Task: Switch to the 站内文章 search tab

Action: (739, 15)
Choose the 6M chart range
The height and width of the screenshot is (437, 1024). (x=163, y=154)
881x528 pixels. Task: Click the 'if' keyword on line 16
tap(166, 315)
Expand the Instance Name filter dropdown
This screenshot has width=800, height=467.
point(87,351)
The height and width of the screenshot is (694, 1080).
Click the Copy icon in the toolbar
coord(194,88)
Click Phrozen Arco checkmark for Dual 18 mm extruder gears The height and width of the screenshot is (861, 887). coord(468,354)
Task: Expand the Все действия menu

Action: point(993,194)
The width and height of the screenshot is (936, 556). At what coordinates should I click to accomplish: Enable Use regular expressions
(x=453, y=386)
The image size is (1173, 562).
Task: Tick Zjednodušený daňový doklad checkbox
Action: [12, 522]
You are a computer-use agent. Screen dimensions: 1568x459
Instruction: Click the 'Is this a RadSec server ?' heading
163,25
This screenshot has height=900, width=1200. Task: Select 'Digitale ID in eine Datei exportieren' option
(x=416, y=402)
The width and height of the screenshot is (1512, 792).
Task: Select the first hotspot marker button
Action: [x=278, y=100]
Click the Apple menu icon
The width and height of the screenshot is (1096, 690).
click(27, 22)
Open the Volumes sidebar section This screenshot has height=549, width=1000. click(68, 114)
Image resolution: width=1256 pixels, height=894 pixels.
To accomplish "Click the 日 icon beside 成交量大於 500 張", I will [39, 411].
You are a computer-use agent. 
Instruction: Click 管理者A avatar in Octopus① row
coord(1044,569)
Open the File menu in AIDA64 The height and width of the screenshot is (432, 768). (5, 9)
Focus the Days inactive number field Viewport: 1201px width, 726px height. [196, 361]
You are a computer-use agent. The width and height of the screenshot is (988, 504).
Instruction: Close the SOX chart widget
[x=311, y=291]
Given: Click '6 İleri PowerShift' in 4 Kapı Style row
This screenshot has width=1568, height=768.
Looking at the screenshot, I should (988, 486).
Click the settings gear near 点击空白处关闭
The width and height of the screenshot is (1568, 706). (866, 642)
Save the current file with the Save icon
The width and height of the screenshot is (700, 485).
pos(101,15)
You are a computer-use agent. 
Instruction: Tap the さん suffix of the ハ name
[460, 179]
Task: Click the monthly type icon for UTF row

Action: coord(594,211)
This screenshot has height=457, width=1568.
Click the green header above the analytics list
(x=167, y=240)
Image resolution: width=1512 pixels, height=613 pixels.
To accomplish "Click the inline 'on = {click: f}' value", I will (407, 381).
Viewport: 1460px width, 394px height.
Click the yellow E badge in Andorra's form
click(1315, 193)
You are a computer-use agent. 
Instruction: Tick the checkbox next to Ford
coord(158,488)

_ _ _ _ _

Problem description —
Select the lines from the entries that include the word "will".

Result for this task —
To accomplish "Click the 日 icon beside 成交量大於 500 張", I will [39, 411].
To accomplish "Click the inline 'on = {click: f}' value", I will (407, 381).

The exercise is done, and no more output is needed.